When using the following timeline we get **23** cycles:

In the 6th cycle, instruction 4 is entering stage 1 while instruction 3 has not started stage 2. This requires additional output buffer for stage 1 and we can assume this is available. (This additional buffer is not required if all stage delays are the same).

Hence , option (b) is true.

Ok, in above diag, in 6th cycle we are doing it introducing i4 while i3 hasn't gone to next stage

In this ques if we take that approach, we will get diff ans i think i4 will be introduced in 7th clock.

but why cant we use that stage if its free?cant we just use intermediate buffers to store prev instruction output. We will require those buffers only at end of that stage for new instruction.
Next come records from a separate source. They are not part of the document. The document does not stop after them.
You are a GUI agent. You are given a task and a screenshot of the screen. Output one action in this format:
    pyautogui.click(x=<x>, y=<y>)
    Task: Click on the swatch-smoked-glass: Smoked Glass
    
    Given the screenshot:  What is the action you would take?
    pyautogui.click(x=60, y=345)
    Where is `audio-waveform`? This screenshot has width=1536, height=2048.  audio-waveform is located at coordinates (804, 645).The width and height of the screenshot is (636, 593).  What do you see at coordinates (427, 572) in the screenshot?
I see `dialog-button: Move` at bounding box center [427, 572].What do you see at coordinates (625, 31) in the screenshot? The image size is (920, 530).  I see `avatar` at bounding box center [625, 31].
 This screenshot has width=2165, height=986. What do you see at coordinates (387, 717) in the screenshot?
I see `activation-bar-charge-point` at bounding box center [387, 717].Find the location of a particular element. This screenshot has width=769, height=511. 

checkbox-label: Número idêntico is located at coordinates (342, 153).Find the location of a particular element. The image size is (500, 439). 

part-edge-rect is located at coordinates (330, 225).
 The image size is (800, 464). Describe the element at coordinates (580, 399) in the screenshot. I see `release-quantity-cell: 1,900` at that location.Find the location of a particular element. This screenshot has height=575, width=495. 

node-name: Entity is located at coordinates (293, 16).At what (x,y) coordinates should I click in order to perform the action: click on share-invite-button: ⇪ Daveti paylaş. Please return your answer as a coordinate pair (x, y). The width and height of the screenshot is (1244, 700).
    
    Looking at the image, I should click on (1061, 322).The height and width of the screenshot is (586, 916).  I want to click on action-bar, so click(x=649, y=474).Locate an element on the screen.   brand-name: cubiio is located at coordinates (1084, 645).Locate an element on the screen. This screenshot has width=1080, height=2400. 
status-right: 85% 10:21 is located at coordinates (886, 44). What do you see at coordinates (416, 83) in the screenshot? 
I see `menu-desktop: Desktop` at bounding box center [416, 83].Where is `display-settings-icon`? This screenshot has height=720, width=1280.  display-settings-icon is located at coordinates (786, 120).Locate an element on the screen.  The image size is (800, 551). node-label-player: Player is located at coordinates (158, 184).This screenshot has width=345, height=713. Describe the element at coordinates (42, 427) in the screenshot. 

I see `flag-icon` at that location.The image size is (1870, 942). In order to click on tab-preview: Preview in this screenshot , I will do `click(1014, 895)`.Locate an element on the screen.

Ok so i hv read discussion regarding this doubt in below ans.. So in which cases we can use that particular stage.. As we are using here

2

7 votes

Concept for solving this question:

Stage S_{i} is allocated to instruction I_{i }iff

1. Eligibility: I_{i} must have completed S_{i-1} ... X time

2. Availability: I_{i-1 }must have released S_{i }... Y time

Time of allocation = Max(X,Y)

In first iteration:

I1 completes after 5th cycle

I2 completes after 10th cycle

I3 completes after 13th cycle

I4 completes after 15th cycle

In second iteration

I1 completes after 16th cycle

I2 completes after 18th cycle

I3 completes after 21th cycle

I4 completes after 23th cycle

Answer : B